Can landlords make tenants pay for carpet cleaning; either by demanding that tenants hire a professional carpet cleaner or the landlord hiring a cleaner and compelling the tenants to pay?

This is a straightforward question, but one for which there is no simple answer. As with most conflicts between landlords and tenants, finding a middle ground that satisfies both renters and property owners is hard.

Both sides will insist on the correctness of their respective positions. Each side will have a valid point, depending on how you view the arguments. The best way to resolve these types of issues is to look at what the law says.

How to assign responsibility for carpet cleaning within a rental home is a fairly common problem and states have established protocols for dealing with this issue. Although there is no general framework guiding the laws of states on this matter, most state laws follow this pattern:

  • The landlord is to ensure that the carpet is clean and in good condition at the time of tenant move-in. This is part of the owner’s responsibility to provide a habitable dwelling.
  • The tenant has a duty, while living in the home, to care for the carpet. Upon leaving, the tenant is expected to return the carpet to its original condition, at move-in, except for damage caused by natural wear and tear.
  • Landlords should not concern themselves with the steps a tenant takes to clean the carpet, while the tenant lives in the home. The landlord cannot make the tenant hire a professional cleaner and the landlord cannot hire a cleaner and make the tenant pay. The tenant lives in the home and may choose any cleaning method they want.
  • The cost of cleaning and caring for the carpet, before the tenant arrives and after the tenant leaves, is part of the cost a landlord incurs for renting out the property.
  • The landlord may only charge a tenant for damage if the damage is beyond what is caused by natural wear and tear.

These guidelines raise three important questions:

  1. How do landlords determine the state of a carpet at the time a tenant moves in?
  2. What is natural wear and tear on a carpet and how is it different from other kinds of damage? 
  3. What happens when a tenant fails to return the carpet to its original condition?
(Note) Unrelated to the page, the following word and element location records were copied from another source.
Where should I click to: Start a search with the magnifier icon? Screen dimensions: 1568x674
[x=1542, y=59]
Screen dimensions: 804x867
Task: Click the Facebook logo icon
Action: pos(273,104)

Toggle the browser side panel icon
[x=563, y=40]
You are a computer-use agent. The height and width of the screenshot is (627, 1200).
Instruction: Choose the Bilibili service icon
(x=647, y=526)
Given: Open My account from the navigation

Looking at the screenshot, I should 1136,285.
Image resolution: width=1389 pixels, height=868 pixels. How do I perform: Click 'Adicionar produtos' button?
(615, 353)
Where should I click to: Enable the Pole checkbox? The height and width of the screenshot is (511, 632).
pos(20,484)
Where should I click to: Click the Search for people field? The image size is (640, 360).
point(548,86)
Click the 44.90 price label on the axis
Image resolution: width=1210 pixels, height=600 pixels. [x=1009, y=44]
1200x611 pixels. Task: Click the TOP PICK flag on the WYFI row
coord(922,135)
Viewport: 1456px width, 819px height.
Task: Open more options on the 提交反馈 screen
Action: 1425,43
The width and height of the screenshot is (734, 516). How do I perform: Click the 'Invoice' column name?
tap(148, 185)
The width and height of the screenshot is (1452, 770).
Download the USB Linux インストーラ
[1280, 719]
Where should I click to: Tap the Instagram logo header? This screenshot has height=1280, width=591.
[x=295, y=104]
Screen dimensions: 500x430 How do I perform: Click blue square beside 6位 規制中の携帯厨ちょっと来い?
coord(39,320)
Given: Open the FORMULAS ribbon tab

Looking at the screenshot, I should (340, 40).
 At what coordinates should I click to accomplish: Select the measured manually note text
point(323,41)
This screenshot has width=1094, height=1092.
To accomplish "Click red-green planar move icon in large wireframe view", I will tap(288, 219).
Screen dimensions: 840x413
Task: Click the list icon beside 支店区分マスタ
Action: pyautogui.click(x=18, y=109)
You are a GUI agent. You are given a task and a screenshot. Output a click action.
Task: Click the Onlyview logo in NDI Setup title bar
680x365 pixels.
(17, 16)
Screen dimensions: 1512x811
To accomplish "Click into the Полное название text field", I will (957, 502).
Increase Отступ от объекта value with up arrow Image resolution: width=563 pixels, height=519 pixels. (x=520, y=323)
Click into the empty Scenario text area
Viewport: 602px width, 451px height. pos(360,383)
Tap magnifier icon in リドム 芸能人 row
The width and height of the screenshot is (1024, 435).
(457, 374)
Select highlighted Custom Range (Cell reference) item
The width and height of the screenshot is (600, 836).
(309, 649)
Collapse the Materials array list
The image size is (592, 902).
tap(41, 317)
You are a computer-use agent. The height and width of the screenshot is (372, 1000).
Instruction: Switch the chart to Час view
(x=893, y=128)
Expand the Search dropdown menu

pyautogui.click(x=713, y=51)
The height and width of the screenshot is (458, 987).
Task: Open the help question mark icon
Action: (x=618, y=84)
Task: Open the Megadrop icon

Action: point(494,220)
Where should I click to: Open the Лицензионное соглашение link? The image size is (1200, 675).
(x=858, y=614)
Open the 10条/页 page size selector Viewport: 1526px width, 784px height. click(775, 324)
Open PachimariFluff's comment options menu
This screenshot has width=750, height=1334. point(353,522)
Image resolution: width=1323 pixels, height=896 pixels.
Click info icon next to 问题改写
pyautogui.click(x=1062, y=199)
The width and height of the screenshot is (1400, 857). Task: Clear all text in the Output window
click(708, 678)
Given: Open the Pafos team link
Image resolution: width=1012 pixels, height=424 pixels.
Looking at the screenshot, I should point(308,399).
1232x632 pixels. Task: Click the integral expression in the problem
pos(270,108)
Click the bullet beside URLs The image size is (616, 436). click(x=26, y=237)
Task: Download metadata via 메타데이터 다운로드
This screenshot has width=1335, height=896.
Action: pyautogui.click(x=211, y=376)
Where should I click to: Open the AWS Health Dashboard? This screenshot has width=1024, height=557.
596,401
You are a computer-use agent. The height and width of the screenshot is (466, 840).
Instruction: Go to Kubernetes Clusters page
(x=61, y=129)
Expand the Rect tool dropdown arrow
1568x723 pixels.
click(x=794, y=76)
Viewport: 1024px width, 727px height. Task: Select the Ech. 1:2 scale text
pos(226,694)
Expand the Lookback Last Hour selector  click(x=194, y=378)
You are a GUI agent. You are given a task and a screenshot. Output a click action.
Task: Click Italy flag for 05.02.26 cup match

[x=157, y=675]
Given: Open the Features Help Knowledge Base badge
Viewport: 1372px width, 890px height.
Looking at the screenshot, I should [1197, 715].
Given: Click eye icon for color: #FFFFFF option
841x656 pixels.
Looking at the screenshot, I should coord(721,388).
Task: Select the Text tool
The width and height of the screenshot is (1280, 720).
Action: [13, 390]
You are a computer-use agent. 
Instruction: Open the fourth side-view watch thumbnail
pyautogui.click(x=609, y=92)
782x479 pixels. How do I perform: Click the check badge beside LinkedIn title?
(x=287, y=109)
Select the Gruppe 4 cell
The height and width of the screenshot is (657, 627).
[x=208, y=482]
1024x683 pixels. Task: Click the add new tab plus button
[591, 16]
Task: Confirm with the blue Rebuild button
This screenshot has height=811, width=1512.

How to determine the original state of the carpet

Before a tenant moves in, landlords and tenants should do a complete walkthrough of the home, noting the condition of the carpet. Everything is important; scratching, fading, and rips. These details should be recorded via photos, videos, and notes and included in the lease agreement.

The agreement should require the tenant to return the carpet to the condition it was when they rented the home. The record obtained at the time of tenant move-in provides objective evidence of the condition of the carpet. The tenant’s signature on the rental agreement confirms it.

Ideally, when the tenant is ready to leave the home, the walkthrough should be repeated and all details recorded just like the first time. The earlier record of the condition of the carpet now serves as the baseline for comparing the state of the carpet at tenant move-out versus its condition at tenant move-in.

What is natural wear and tear on a carpet?

damaged carpet
Any damage that happens as the natural consequence of having items – shoes, luggage, etc – constantly moving across the surface of a carpet is normal. Natural wear and tear is usually most evident in high traffic areas or where soil is transported from outside onto the carpet.

Signs of natural wear and tear include gentle wearing away in high-traffic areas, fading in areas exposed to sunlight, and wearing or fading as a result of age. The following types of damage are not normal wear and tear: food or oil stains, rips, and burns in areas not close to the furnace.

To determine if something is natural wear and tear or unusual damage, the best way is to look at how long it takes a professional carpet cleaner to clean the carpet and how much it costs. Professional carpet cleaners will take longer and charge more to handle unusual damage.

When a tenant fails to clean the carpet or damages it

A Carpet View
If a tenant leaves without cleaning the carpet, as stated in the lease agreement, can the landlord make the tenant pay by withholding all or part of the security deposit? In most states, landlords cannot do this, even if it is a condition in the lease. They must use other means to address the problem.

The only basis for a landlord to force a tenant to pay for carpet cleaning is when the tenant has clearly damaged the carpet in the rental. In such a case, the landlord has the right to withhold the security deposit or pursue the tenant by any legal means available.